-- OBJECTIVES --
1. According to the basic designs text, how many simple, inexpensive materials should students observe closely under the action of their tools?
2. Quote the basic designs text from "1. Three-Dimensional Design" to "the best instruction.".

F.   The Basic Designs

  1. Three-Dimensional Design is not sculpture, but teaches only the control of sculptural surfaces and the proper relationship between technical action and the materials chosen for the job. It teaches also that a great simplicity can be very beautiful – not because elaborate magnificence is to be disdained – but that a handsome thing can be had at a great deal less expense. In building my own furnishings, I have used this training in simplicity with profit. But I have never taught this demanding discipline of composition whose results must give satisfaction from all angles, and I therefore hold no views about which inclusions – in what order – provide the best instruction.  

  • Three-Dimensional Design makes possible the study of what materials want to do on account of what they are. Modern materials are a multitude that we cannot manage in a college course. But two or three simple, inexpensive ones ought to be observed very closely and precisely under the instrumental action of the student’s tool. 

  • This principle of responsiveness to the exactions and the possibilities of a material cannot be learned from a supermarket of material substances, each considered only briefly and as swiftly once again abandoned. But a small representative selection will serve the student well when, on day in the future, he seeks to impose his creative will on substances today unknown.

-- INFORMATION GIVEN --
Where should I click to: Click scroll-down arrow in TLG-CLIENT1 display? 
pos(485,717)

---

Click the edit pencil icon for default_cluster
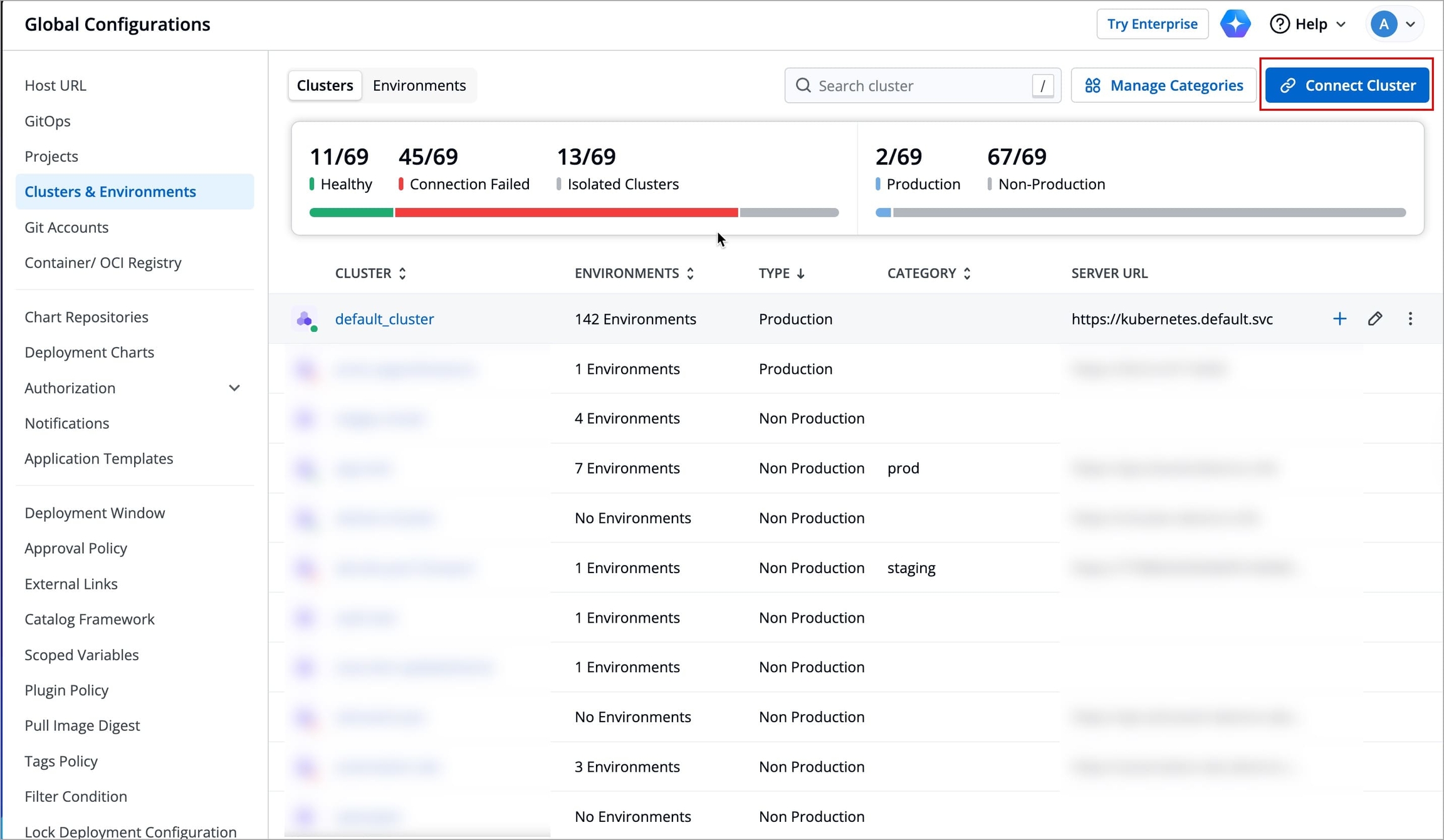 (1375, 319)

-- ANSWERS FOR THE EXERCISE --
1. Two or three.

2.
1. Three-Dimensional Design is not sculpture, but teaches only the control of sculptural surfaces and the proper relationship between technical action and the materials chosen for the job. It teaches also that a great simplicity can be very beautiful – not because elaborate magnificence is to be disdained – but that a handsome thing can be had at a great deal less expense. In building my own furnishings, I have used this training in simplicity with profit. But I have never taught this demanding discipline of composition whose results must give satisfaction from all angles, and I therefore hold no views about which inclusions – in what order – provide the best instruction.